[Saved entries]
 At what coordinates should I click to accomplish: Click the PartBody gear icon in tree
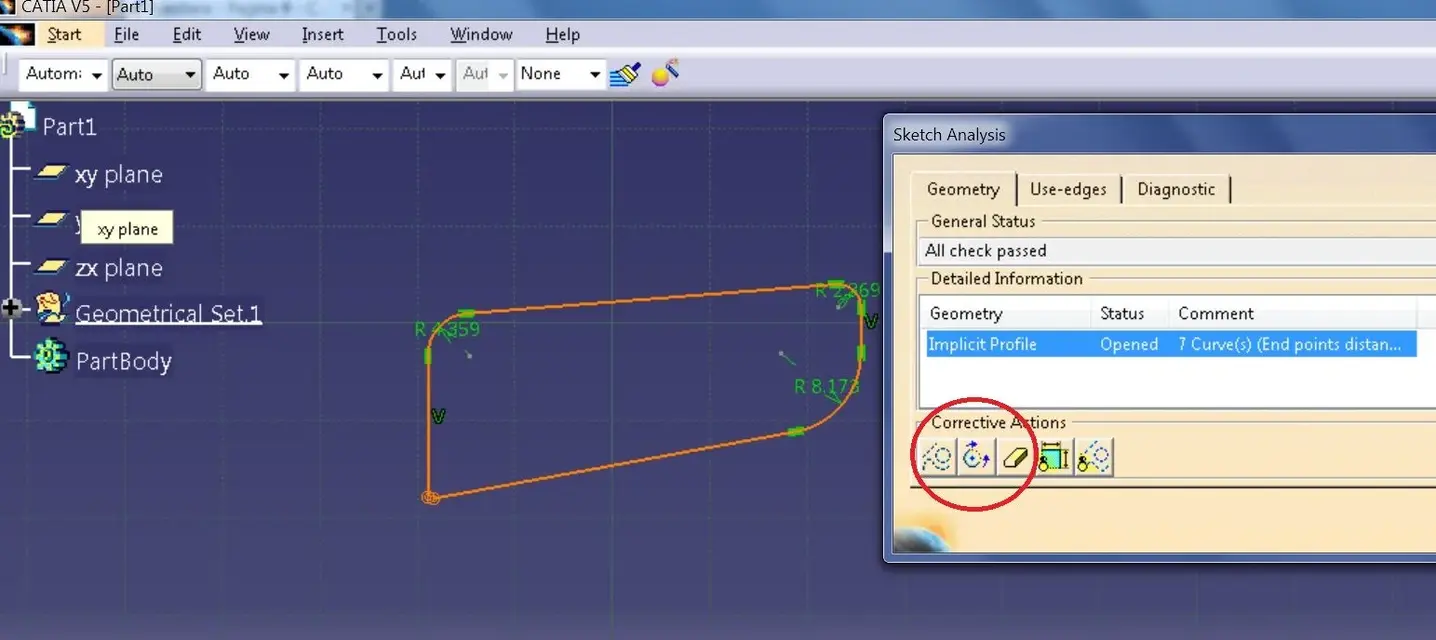click(49, 358)
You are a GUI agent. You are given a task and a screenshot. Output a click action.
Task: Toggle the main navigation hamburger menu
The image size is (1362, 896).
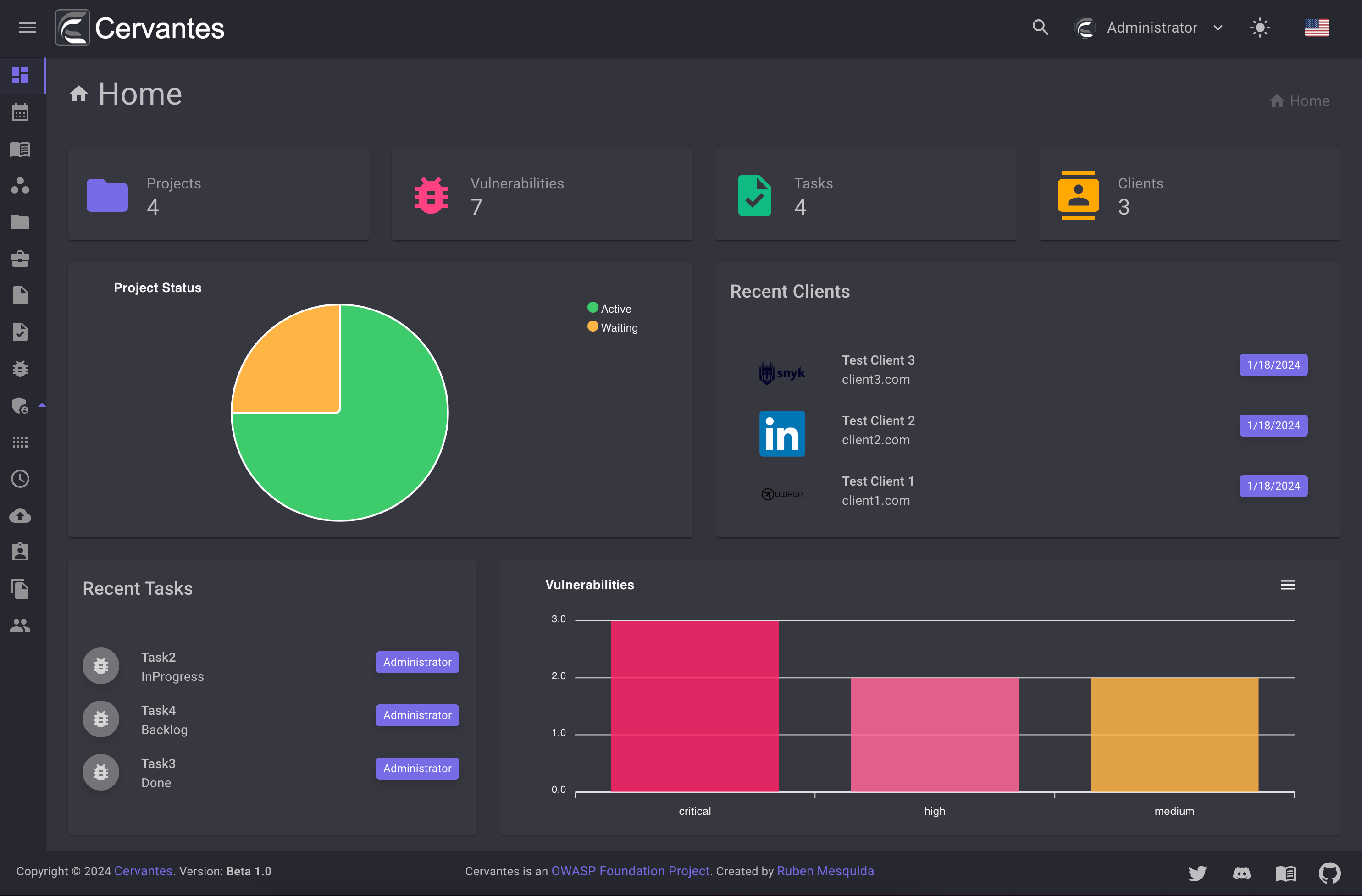tap(28, 28)
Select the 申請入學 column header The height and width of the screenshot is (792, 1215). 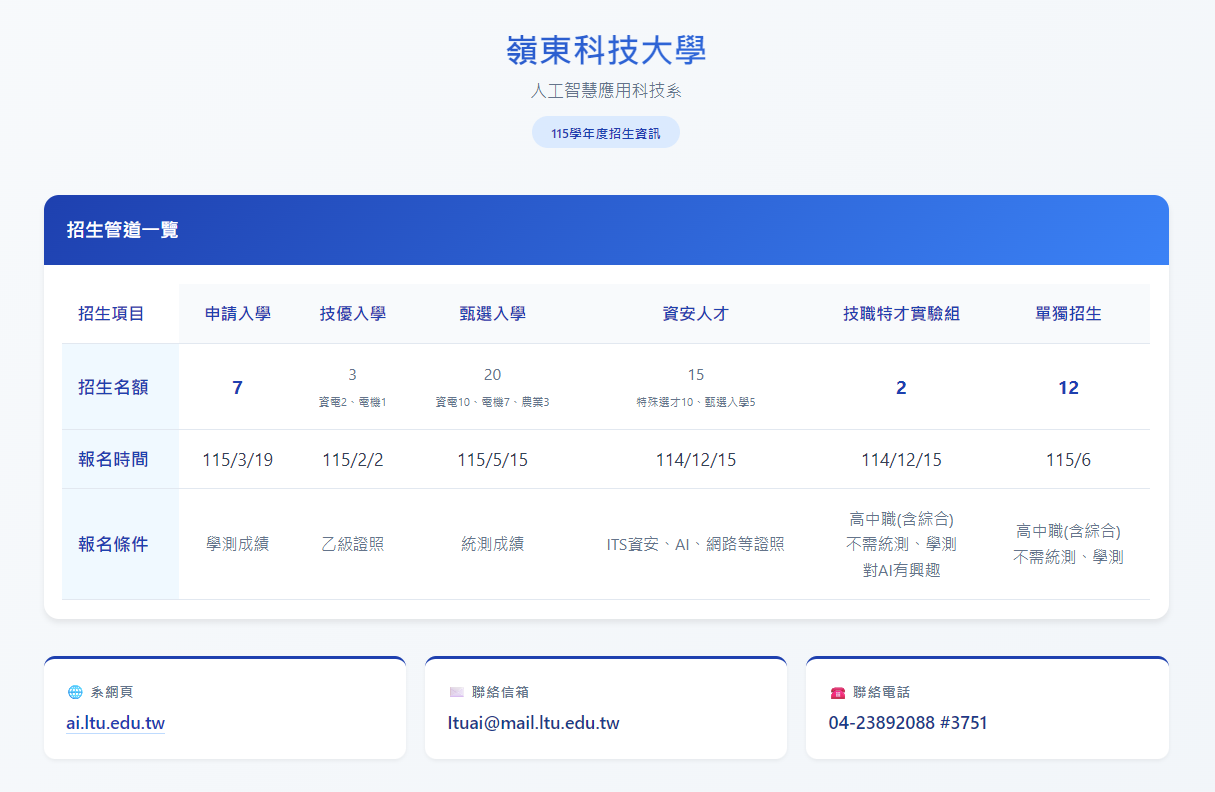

* [Task to carry out]:
Return the line containing "The image size is (1362, 896)." and every line after it through the end of the records above, exactly and nothing else, but not the pictures.

* [Response box]:
The image size is (1362, 896).
tap(28, 28)
Select the 申請入學 column header The height and width of the screenshot is (792, 1215). 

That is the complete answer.